Library Programs Keep Kids Learning All Summer Long

Pennsylvania Secretary of Education Dr. Khalid N. Mumin joined kids and their families at the Ambler branch of the Wissahickon Valley Public Library for a Juneteenth story time.

“Libraries are vital hubs for Pennsylvanians, providing the space and resources for learners of all ages – for free. Especially during the summer months when school is not in session, libraries provide educational opportunities and activities at no cost to families, helping kids continue to learn, grow, and keep their brains active,” said Secretary Mumin. “Events like Ambler’s Juneteenth Story Time give kids an opportunity to hear stories from community members and learn new things, and apply what they’ve learned in a hands-on way, both in the library and in their communities.”

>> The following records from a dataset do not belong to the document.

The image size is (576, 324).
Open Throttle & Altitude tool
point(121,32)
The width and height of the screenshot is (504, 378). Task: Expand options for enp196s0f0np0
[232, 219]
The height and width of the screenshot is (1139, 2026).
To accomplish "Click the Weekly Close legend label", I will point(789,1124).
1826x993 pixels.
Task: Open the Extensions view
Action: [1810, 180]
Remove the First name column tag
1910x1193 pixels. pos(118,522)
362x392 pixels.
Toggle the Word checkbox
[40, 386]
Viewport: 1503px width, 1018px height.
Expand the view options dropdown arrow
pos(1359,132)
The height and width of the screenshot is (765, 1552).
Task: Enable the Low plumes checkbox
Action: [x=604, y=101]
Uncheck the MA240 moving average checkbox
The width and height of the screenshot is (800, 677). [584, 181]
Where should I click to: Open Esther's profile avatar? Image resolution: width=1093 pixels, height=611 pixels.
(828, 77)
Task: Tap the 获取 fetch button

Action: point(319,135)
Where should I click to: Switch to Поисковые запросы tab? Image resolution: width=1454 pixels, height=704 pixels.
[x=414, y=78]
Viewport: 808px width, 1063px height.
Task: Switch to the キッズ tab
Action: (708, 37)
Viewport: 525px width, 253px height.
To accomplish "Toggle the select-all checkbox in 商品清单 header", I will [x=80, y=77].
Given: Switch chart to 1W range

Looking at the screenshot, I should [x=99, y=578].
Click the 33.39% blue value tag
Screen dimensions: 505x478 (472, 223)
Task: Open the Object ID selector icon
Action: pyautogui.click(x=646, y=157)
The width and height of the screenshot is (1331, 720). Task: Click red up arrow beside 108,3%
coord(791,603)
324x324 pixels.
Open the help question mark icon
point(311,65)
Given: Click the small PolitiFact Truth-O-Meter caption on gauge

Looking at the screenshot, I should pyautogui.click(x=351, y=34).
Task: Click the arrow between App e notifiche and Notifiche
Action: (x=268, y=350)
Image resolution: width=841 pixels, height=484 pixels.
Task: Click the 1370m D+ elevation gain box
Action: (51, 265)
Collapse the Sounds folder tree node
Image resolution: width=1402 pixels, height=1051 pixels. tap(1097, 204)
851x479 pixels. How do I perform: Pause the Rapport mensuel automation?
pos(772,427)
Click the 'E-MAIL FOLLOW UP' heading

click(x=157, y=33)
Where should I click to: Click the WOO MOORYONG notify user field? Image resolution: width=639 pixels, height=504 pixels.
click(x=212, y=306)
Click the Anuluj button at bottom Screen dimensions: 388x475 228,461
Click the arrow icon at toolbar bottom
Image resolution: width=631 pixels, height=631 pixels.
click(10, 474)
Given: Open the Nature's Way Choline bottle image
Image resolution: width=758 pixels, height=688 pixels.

In honor of Juneteenth, celebrated annually on June 19, the Ambler branch of the Wissahickon Valley Public Library hosted local community members and families for a Juneteenth story and craft time where kids could learn more about Juneteenth and its history and purpose, and engage in hands-on learning.

According to the 2022 PA Public Library Data Survey, libraries across the Commonwealth received more than 21.8 million visitors in 2022. During these visits, physical copies of books were checked out of local libraries more than 42.7 million times, with nearly half being children’s books. However, libraries lend a lot more than just physical copies of books. According to the survey, 6,537 computers were provided in libraries for use by the general public and were used over 5 million times throughout the year.

Libraries across the Commonwealth offer services for Pennsylvanians of all ages, but providing programs and services to learners when school is not in session during summer and holiday breaks is one of the many ways to keep kids learning and keep their minds engaged. In 2022, libraries held over 91,000 programs for children ages birth to 11 years old with more than 1.8 million kids attending. More than 14,000 programs were held for young adults ages 12 to 18, with over 143,000 young adults attending.